He was burned alive with John O’Leary.
One amazing podcast with Hal Elrod.
As a parent we often get caught up in the emotion of things. We are finding that with the sun rising earlier and earlier each day, our girls are also rising earlier and earlier most days.
It is always amazing to see how much energy they have when they come into our room at 6am. “I love you Mom. I love you Dad.” It is like they are practically singing when they say it.
With those early mornings unfortunately, the evenings aren’t as equally pleasant.
Some days I do get caught up in the emotions of it all and find myself engaging instead of setting the example. We all do that as parents I am sure.
A well timed podcast on other days is all I need as a reminder to be the “calm in their storm”. Today was one of those days.
The podcast I heard today was with Hal Elrod and his guest John O’Leary. And John’s story was amazing. I listened on the way to work, and I found myself in tears (literally) at a traffic light hearing John tell his story.
At the young age of 9 he found himself lying in a hospital bed with 3rd degree burns over 100% of his body. He was not expected to make it. On this particular episode John let us inside his mind and shared his most intimate thoughts through the ordeal.
What I love more than that however, was his parents reaction to the situation and to their little boy.
As a parent I got a glimpse of how they must of felt in those moments. I can’t imagine what the were going through but I could certainly feel it in John’s voice. The thought of getting a call and learning that one of my kids was in the hospital and not expected to make it, would be unbearable………..
What was most remarkable though, was how they spoke to John, and how it likely saved his life!
You should listen – here is the link: “He was burned alive: An unbelievable interview with John O’Leary”
What I learned most was what John does in his every day now. He chose to live life then, when it would have been easy to give up.

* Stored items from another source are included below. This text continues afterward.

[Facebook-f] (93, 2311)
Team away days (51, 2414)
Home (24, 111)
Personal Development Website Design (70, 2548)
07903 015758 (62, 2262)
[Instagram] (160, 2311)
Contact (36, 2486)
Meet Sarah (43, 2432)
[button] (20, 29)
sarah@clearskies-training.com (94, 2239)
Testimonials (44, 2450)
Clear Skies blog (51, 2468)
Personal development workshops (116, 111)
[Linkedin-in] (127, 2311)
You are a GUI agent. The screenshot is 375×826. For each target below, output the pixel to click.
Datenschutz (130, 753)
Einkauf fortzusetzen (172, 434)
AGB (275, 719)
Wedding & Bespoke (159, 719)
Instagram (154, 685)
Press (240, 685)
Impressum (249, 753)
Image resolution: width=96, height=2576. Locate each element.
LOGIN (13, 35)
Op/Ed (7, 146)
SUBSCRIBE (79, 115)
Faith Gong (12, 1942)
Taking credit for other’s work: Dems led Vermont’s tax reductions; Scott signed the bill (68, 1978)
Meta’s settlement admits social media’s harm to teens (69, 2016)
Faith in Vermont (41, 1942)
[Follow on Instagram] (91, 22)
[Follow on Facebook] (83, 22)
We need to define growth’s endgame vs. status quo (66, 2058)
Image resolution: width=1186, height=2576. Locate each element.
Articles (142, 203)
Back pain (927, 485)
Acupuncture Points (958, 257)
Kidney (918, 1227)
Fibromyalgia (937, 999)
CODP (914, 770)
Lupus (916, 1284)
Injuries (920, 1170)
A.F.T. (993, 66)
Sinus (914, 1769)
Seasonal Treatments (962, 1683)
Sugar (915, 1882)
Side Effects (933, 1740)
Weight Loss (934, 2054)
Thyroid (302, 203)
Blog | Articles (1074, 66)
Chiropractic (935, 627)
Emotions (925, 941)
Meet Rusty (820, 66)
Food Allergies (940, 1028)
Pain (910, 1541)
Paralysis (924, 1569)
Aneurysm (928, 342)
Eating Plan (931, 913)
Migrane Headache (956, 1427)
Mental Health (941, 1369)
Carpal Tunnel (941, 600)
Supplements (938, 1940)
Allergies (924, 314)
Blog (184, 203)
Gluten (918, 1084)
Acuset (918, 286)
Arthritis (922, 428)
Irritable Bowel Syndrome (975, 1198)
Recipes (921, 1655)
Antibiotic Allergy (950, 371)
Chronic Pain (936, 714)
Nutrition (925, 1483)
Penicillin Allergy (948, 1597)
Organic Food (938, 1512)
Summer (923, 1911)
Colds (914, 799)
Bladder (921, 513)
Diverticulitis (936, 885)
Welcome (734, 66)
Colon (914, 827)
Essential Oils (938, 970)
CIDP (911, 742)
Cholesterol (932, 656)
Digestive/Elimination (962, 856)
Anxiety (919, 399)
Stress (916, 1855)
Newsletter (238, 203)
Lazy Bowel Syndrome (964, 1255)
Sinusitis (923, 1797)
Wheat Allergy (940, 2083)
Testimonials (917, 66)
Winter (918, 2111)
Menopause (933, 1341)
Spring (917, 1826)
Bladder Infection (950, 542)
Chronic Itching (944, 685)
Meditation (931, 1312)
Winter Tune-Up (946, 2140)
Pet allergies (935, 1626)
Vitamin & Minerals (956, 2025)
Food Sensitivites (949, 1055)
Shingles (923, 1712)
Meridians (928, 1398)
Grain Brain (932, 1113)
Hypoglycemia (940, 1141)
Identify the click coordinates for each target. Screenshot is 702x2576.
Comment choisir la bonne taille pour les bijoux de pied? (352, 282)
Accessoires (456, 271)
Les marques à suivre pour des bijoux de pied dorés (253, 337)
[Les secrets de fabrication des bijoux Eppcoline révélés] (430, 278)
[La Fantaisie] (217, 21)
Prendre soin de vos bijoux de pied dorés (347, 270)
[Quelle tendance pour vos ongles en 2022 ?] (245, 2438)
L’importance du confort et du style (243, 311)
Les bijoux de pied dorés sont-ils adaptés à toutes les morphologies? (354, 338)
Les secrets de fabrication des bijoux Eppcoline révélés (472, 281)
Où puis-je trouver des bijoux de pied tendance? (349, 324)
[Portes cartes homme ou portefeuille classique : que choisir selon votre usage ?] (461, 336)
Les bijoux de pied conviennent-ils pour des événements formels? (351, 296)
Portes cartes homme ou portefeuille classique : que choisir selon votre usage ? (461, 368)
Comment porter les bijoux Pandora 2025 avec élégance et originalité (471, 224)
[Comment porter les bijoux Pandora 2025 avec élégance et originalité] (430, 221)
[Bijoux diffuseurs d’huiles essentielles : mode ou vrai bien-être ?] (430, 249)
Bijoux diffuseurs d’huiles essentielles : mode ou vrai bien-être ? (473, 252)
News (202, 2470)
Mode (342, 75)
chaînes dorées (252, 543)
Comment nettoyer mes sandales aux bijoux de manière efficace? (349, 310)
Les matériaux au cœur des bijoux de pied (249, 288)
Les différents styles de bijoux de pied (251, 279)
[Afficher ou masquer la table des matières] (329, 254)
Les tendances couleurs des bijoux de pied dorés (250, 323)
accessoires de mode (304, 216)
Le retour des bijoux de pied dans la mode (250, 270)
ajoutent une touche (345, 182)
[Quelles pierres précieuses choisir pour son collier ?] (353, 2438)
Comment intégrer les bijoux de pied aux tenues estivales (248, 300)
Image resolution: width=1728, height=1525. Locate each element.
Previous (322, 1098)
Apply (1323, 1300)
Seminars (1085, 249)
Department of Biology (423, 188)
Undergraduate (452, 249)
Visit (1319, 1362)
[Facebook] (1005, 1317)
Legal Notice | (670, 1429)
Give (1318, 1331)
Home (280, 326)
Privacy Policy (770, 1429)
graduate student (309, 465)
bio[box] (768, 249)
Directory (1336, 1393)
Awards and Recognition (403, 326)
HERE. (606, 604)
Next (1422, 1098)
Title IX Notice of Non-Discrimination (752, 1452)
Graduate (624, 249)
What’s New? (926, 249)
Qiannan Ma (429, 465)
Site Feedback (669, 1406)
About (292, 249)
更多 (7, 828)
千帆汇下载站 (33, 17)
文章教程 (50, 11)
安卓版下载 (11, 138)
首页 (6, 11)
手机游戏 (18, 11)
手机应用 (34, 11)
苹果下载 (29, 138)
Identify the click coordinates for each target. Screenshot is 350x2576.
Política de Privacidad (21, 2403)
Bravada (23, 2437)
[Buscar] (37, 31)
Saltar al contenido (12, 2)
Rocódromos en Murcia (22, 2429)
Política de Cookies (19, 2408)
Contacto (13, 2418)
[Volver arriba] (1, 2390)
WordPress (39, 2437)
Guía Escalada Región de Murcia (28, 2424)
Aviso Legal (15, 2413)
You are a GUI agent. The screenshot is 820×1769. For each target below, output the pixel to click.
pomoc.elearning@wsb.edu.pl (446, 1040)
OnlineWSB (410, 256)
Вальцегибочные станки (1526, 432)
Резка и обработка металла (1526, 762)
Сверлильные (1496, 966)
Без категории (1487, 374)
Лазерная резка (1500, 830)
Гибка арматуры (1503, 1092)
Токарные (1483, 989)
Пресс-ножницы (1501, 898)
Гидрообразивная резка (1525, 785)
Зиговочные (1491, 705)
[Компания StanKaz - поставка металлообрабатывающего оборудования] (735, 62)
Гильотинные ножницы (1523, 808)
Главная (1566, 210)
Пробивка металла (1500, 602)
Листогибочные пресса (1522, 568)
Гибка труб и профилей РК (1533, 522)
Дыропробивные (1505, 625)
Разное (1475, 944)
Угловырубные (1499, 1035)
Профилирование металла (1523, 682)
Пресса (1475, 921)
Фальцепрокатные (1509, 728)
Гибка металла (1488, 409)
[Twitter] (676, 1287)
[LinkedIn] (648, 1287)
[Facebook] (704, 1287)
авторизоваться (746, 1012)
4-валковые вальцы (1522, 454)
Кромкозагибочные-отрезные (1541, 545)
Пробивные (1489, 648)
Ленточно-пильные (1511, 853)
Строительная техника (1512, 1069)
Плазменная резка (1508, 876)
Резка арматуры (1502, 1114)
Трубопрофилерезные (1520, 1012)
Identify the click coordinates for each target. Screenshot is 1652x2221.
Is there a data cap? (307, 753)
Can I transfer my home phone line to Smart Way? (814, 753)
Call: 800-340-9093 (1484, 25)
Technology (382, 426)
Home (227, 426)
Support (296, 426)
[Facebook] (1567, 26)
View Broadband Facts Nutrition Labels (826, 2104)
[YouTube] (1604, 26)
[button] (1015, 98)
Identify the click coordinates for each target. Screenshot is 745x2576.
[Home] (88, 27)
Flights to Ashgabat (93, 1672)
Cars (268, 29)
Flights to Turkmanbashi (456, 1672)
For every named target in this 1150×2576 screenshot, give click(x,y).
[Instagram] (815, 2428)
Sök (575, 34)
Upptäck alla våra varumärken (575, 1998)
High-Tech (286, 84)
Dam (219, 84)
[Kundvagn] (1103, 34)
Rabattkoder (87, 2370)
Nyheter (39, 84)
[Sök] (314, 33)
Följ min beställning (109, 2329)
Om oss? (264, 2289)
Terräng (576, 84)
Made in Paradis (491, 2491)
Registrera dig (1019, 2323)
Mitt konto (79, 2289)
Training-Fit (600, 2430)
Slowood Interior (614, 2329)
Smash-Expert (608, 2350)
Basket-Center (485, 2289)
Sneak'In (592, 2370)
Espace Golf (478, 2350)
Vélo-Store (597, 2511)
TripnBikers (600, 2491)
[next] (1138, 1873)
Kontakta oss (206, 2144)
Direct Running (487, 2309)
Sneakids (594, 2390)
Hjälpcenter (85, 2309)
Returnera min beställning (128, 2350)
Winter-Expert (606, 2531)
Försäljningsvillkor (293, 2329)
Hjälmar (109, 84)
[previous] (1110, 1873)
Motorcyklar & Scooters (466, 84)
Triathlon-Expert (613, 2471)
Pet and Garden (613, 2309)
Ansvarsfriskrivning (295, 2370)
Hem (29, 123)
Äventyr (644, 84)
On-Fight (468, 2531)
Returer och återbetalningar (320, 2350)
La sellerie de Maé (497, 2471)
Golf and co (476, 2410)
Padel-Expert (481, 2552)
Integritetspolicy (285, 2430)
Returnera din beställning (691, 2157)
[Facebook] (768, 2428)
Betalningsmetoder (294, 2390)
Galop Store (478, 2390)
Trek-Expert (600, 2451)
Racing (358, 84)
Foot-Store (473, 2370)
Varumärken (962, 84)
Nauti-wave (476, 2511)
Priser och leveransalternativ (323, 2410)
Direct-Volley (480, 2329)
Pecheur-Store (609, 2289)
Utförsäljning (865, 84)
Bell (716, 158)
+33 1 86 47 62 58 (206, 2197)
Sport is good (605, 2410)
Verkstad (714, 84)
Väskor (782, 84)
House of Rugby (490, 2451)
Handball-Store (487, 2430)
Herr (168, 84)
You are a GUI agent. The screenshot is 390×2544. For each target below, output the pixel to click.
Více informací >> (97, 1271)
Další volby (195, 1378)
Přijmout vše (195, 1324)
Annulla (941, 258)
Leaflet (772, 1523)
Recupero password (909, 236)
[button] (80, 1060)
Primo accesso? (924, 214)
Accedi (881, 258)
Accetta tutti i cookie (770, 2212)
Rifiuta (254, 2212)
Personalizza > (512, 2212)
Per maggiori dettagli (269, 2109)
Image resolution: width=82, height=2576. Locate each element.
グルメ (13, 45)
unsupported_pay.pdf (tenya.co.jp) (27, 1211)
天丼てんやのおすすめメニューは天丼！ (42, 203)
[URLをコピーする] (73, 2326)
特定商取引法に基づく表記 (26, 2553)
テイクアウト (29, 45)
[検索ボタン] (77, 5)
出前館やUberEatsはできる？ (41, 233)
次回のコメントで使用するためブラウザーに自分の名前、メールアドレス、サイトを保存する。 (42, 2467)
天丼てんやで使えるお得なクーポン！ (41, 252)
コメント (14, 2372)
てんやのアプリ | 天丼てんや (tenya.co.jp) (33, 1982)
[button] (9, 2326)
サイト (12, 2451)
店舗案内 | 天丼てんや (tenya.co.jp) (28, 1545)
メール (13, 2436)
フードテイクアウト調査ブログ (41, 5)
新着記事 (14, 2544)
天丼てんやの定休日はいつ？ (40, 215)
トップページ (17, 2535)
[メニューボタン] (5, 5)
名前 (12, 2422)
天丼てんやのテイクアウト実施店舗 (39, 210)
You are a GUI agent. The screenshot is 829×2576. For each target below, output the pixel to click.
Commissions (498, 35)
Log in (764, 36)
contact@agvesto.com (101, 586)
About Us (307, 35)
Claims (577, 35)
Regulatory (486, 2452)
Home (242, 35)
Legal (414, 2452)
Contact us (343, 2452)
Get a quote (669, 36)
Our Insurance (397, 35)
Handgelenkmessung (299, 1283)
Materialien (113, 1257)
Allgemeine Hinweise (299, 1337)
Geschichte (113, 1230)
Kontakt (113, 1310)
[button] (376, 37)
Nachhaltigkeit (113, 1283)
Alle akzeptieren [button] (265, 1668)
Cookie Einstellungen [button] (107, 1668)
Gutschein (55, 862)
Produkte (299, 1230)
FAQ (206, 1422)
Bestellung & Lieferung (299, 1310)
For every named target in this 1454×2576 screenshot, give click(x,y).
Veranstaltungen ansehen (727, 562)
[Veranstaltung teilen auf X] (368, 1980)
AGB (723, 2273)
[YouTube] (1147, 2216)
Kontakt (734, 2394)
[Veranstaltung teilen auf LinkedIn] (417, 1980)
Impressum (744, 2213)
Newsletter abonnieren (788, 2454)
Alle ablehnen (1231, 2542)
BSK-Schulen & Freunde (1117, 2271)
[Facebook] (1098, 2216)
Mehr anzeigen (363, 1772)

And he chooses to live each day now, and appreciate each moment for the miracle it is.
As a parent I want to give you the golden nugget I gleaned from his episode………….
Two of our girls were up early today and obviously tired after their bedtime bath. Instead of raising my voice or getting frustrated with their behavior, I reminded myself of what John said on the interview.
I said this in my head, but as if I was saying it to my girls:
“I love you, and there is nothing you can ever do to change that”.
You see, as humans we tend to mimic the behaviors of those we surround ourselves with. When others laugh, we tend to laugh. When others are positive, we tend to be positive.
It is no different with kids (and perhaps it is even more profound).
Imagine the calmness you will bring saying this same thing to yourself, when your 4 year old is throwing that next tantrum.
We have the amazing ability to be their miracle, in that challenging moment. We can be the blanket that puts out the fire. We can show empathy when they show anger. We can show compassion when they show frustration.
No amount of anger, or crying, or acting out, will ever change how much you love them.
From now on I am going to continue to remind myself “I LOVE YOU: AND YOU CAN NEVER DO ANYTHING TO CHANGE THAT”. And I am excited by what will come from acting out of this new place of love……
If you haven’t heard this podcast yet, you should……and after you have I would love to hear what you think.